Namespaces and cgroups are the building blocks on which the foundation of containers has been laid. In this post, we will explore what are namespaces and cgroups along with brief descriptions of their various types.
What is a namespace?
You may consider a namespace as a global system wrapper. It means it takes a global system resource like a mount point and it provides a wrapper around it that makes it look to the process living in that namespace like it has its own isolated instance of that resource. Namespaces allow the partitioning of kernel resources ensuring that one set of processes sees only the resources allocated to it while another set of processes sees only the resources allocated to it. Sometimes namespaces and cgroups are referenced interchangeably but this is not accurate. simply put, namespaces limit what resources a process or a set of processes can see whereas cgroups limit what resources a process or a set of processes can use.
There are six different types of namespaces described below:
This is a key security feature as each namespace can be given its own distinct set of user ids and group ids. It allows a process to have a PID of 1 inside a container and a PID of 2000 inside the host system. In fact, user namespaces can be nested up to 32 times. With the implementation of user namespaces in containers, an attacker could gain root access to a container but since that would be limited to the particular container, they would not be able to do anything on the host operating system.
Interprocess communication (IPC) namespace:
This isolates system resources from a process while giving processes created in an IPC namespace visibility to each other for inter-process communication. This offers a way for multiple processes to exchange data.
UNIX Time-Sharing (UTS) namespace:
The UTS namespace allows a single system to have a different host and domain name for different processes. This was implemented to allow the isolation of a different hostname for each container. This allows containers to have their own names so that applications could use container hostnames as default identifiers when communicating with containers as well as allow users to get information about containers using traditional commands like uname or hostname.

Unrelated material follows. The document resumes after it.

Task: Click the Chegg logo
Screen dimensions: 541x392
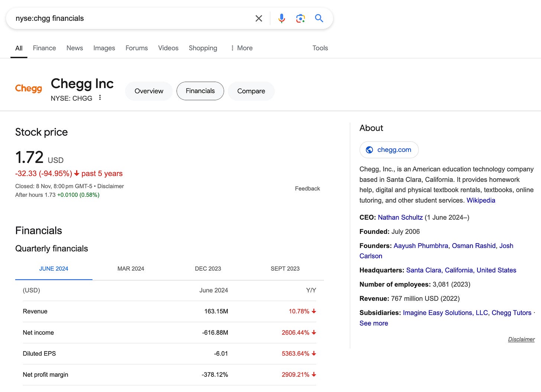Action: pyautogui.click(x=29, y=88)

The name of the mount namespace is self-explanatory. This controls the mount points visible to containers. Traditionally mounting or unmounting a file system would change the global system environment. However, with the use of the mount namespace, we can now provide isolated lists of mount points for each container. The process of creating a mount namespace is similar to that of creating a chrooted environment.
The PID namespace allows for the isolation of process id numbers. Every time you boot up a Linux system, it will start with just one process with the PID of 1 and that process is the root of the process tree. The PID namespace allows us to create a new process tree for each container. This ability helps satisfy the init system’s need to be PID 1 in that container. This also allows the functionality to suspend the process and move the container to a brand new host with the process still in place so that when we bring the container back up we don’t have to worry about PID number conflicts.
This allows containers to have their own copy of the network stack. This allows every container to have its own routing table, its own firewall rules, and its own network devices.
What are cgroups?
Cgroups or control groups were originally released by google as process containers. However, to avoid any issue with the word containers, the name was changed. Cgroups isolate a process’s ability to have access to a system resource. A process within a cgroup does not have to behave the same way as traditional processes as each subsystem may have its own process hierarchies which are independent of one another. This means that one process can live in several trees. There are several different subsystems that are supported by the Linux kernel and we will now describe some of the more important ones.
This allows you to limit and measure the amount of I/Os for each set of processes. It allows you to throttle limits for each of the groups.
The cpu subsystem allows you to monitor cpu usage for a group of processes allowing you to set weights and keep track of the usage per cpu.
This generates automatic reports on CPU resources used by tasks in a cgroup.
The cpuset subsystem allows you to ping groups of processes to one CPU or to groups of a process allowing you to dedicate CPUs to a particular task.
This allows or denies access to devices by tasks in a cgroup. It allows you to set permissions as to which processes or containers could read or write to a device.
The freezer subsystem suspends or resumes tasks in a cgroup. It can be used to send a sigstop signal to a whole container.
It sets limits of the amount of memory that can be used by tasks in a cgroup and generates automatic reports on memory resource usage. The memory subsystem allows you to keep track of memory usage down to the memory page level.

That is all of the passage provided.